Thursday, August 7, 2025
STRIKES
► From the Missouri Independent — ‘Give us something fair’: Workers picket outside Boeing facilities near St. Louis — Democratic state Rep. Doug Clemens, who represents a district that partially includes St. Louis Lambert International Airport, visited with the workers on the picket line on Tuesday afternoon…He told them that his father worked for McDonnell Douglas, which was a major aerospace manufacturing corporation and defense contractor headquartered in St. Louis and was later acquired by Boeing in 1997. His father retired shortly after Boeing took over, he said, and the first thing the company did was cut health-care benefits to retirees. “As far as the strike goes, it’s high time to have a strike,” Clemens said. “It’s high time that Boeing is put in its place when it comes to supporting its own workers.”
LOCAL
► From the Seattle Times — Data show how Trump has changed WA immigration enforcement — The data shows immigration enforcement has indeed scaled up in Washington. Arrests have climbed, most sharply in June, but not as much as they have nationwide. Most of those arrested in Washington and nationwide do not have a criminal record. Perhaps even more noteworthy, immigrant advocates say, 100% of those arrested in Washington are now spending time detained in jail-like conditions, whereas some used to be released into the community with a form of monitoring, like ankle bracelets or periodic ICE check-ins.

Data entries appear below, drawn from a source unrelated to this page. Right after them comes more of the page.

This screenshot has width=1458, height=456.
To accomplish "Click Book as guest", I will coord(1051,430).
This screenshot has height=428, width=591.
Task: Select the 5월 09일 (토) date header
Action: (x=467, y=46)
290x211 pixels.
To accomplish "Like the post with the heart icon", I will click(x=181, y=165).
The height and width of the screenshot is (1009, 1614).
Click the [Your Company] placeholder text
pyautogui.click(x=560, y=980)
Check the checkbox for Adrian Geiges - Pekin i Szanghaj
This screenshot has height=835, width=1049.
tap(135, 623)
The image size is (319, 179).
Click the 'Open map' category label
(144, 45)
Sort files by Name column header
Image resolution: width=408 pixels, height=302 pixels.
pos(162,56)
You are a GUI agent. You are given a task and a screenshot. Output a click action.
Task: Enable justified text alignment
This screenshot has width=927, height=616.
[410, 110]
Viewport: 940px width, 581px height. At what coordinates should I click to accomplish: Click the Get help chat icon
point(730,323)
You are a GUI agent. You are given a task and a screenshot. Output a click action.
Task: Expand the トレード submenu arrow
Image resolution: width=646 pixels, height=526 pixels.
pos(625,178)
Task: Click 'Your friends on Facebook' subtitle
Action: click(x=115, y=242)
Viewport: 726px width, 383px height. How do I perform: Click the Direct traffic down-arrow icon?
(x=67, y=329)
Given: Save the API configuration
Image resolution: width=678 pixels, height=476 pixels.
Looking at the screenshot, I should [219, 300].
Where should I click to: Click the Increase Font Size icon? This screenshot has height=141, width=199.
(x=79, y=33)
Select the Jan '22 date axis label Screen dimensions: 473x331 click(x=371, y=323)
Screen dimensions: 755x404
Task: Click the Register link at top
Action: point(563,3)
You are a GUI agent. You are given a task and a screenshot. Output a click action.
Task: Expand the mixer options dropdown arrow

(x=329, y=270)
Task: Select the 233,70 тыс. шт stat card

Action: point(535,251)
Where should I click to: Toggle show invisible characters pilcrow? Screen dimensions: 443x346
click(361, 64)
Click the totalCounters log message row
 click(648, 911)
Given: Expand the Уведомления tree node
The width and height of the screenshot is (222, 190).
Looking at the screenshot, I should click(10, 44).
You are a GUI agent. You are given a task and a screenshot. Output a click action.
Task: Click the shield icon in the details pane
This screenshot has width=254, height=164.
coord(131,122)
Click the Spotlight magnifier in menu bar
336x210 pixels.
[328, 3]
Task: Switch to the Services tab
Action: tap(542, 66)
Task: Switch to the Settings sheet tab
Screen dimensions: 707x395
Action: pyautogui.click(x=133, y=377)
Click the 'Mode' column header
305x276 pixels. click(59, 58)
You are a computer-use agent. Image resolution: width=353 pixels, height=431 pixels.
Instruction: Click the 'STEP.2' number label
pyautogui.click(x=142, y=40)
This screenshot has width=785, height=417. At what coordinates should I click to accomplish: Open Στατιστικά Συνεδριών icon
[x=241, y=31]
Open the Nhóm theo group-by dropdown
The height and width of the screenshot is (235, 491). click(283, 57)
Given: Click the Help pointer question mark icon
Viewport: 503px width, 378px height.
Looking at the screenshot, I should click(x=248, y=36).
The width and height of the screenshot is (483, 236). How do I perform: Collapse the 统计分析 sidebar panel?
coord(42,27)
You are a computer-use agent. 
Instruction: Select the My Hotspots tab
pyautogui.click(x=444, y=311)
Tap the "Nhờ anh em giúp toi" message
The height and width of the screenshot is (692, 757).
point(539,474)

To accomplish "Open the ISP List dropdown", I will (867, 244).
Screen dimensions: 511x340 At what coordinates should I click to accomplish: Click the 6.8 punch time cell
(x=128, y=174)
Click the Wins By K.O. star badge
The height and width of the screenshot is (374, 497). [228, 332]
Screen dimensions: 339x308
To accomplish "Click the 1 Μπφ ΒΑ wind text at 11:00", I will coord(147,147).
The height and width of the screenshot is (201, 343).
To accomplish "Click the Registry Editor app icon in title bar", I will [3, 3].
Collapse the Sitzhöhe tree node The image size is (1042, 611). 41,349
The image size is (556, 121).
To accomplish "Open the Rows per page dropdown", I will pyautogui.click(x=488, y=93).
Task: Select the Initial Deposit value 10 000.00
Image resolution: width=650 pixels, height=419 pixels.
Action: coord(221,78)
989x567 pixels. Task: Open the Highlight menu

► From Cascade PBS — Sheriff declines to investigate WA teen worker’s amputation case — The Clark County Sheriff’s Office has declined to criminally investigate a Vancouver-based company that, state officials concluded, had violated youth labor laws, resulting in the permanent disability of a teenage employee in 2023. The sheriff’s office cited a lack of victim and witness cooperation as the reason for not investigating, according to a June 11 letter…“Having reviewed the records, I found there was a factual basis for the allegation that a felony crime had occurred in this case; however, further investigation would be required,” a Clark County detective sergeant wrote in the June 11 letter.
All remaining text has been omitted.